When I dropped the students off at the airport, I had set a goal for myself to make it to 100 banded birds in my final 2 weeks at Coomalie. However, netting solo can be difficult and after the first few days I was sure that I would never make it. In fact, in five days I failed to catch any new birds and was only able to get a couple of recaps. I was having terrible luck, with some birds bouncing and some birds just plain disappearing. However, my luck has since improved, and in the past 4 days I have been able to capture 22 new birds bringing our total up to 104! In the last week I will continue to band but I will probably shift my focus more towards resighting these birds to see who is hanging out with who. Some birds are definitely in pairs already, but as for the small and medium flocks, it will be interesting to see how it plays out in the coming breeding season. We’ll be able to tell for certain when we analyze the blood samples, but it seems like more than half of the birds are male, leading to a sex bias in the population that leads me to believe that we will have a fair number of groups with cooperative helpers this coming breeding season.

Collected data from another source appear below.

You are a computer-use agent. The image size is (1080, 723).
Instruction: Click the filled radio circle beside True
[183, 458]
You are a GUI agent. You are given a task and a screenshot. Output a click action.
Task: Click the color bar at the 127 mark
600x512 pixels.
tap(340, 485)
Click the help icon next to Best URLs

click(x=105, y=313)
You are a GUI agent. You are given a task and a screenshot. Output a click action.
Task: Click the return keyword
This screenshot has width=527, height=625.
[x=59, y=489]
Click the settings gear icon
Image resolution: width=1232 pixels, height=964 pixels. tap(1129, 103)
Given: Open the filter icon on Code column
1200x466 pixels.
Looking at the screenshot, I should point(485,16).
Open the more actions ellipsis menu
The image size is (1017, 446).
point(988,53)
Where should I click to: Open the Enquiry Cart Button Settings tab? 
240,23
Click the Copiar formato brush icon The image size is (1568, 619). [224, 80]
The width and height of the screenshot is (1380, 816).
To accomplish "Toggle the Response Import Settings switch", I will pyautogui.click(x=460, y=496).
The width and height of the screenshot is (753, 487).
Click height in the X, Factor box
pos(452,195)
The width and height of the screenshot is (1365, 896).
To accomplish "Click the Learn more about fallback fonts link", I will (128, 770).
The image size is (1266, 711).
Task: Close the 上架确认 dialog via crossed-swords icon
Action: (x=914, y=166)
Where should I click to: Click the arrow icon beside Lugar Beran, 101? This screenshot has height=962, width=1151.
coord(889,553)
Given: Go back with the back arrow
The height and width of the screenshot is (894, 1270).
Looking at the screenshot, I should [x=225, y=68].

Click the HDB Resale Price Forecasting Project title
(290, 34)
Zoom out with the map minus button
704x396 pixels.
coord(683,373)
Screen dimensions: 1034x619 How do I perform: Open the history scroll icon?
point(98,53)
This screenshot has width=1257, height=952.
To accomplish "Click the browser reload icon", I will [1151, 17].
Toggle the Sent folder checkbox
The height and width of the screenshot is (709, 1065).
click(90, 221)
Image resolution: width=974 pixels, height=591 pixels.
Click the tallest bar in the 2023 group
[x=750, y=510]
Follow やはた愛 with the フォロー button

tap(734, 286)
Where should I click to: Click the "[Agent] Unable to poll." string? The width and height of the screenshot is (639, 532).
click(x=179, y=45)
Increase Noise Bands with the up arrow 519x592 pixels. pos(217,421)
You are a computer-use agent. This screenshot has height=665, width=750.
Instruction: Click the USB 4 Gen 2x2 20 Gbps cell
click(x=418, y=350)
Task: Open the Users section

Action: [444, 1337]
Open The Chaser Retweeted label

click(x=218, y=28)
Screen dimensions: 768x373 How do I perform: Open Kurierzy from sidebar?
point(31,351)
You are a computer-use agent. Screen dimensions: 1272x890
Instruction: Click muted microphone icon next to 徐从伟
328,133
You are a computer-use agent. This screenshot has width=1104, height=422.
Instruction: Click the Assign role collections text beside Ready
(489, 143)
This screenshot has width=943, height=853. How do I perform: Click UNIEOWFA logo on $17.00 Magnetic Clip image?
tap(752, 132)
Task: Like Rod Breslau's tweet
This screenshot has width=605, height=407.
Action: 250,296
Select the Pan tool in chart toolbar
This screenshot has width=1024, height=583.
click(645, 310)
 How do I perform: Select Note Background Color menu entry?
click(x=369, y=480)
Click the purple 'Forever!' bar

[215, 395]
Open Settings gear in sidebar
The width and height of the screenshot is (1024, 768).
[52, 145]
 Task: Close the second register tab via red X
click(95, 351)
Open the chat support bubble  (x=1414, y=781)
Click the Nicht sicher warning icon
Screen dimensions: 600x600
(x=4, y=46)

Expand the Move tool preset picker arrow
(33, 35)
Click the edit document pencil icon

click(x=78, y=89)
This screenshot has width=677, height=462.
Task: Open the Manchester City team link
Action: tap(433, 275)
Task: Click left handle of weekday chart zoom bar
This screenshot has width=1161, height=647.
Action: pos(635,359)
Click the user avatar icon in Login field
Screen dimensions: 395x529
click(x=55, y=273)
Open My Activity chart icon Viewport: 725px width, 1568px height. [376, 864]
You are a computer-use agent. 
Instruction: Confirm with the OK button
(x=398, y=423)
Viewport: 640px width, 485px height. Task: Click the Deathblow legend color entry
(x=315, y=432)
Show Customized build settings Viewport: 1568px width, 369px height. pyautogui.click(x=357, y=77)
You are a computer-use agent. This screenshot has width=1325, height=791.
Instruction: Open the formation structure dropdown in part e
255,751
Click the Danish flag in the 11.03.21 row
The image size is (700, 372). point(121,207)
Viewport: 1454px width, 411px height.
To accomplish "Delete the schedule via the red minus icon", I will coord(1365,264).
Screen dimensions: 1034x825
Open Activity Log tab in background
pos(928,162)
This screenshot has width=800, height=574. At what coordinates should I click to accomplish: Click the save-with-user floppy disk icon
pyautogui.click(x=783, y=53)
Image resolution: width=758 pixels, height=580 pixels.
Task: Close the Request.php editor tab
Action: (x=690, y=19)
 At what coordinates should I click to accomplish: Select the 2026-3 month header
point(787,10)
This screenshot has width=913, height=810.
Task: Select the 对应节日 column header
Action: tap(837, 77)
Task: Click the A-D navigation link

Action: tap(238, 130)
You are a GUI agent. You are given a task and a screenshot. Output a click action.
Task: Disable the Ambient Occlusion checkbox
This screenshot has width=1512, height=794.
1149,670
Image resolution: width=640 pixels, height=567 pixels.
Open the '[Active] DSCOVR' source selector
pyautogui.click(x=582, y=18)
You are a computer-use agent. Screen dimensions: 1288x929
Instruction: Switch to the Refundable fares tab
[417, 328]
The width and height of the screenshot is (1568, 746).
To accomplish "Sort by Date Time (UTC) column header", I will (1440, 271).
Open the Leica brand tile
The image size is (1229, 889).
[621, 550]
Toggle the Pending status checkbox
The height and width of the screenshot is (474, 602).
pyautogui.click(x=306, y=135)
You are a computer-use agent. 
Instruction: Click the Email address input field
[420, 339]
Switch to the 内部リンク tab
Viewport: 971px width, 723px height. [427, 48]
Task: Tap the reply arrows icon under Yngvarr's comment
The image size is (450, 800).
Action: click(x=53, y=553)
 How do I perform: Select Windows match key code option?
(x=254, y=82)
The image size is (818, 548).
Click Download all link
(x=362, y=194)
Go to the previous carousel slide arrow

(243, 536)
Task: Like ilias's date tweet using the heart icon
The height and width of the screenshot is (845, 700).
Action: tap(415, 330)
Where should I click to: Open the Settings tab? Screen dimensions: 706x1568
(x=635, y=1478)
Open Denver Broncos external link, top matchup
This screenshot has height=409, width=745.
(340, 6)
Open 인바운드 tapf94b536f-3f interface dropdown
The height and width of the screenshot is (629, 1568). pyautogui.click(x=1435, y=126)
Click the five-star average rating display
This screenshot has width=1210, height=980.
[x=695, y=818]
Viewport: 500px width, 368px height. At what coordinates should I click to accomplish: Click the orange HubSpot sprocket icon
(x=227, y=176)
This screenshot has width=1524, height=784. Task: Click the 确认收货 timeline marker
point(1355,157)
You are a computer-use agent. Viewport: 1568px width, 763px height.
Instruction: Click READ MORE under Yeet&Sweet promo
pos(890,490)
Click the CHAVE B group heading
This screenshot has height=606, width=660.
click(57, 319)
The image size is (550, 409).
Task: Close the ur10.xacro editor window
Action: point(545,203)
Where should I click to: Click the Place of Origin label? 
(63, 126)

For anyone interested in the birds we have been seeing at our site aside from red-backed fairy-wrens, here is a list we put together of the birds seen in the past two months. Previous researchers at Coomalie were able to compile a list of 164 birds species, making our list of 100 seem less impressive…but as our months here add on, the list will continue to grow. Highlights were the Gouldian Finches (which over the course of a couple days everyone was able to see), and Jabirus at both the big and the little dams—always impressive to see, especially in flight. Rainbow bee-eaters are seen daily, in fact they are so common that one starts to take for granted how beautiful they are. And, last but not least, my favorite birds here, the kingfishers: 4 species seen so far, but still keeping our eyes peeled for that Little Kingfisher.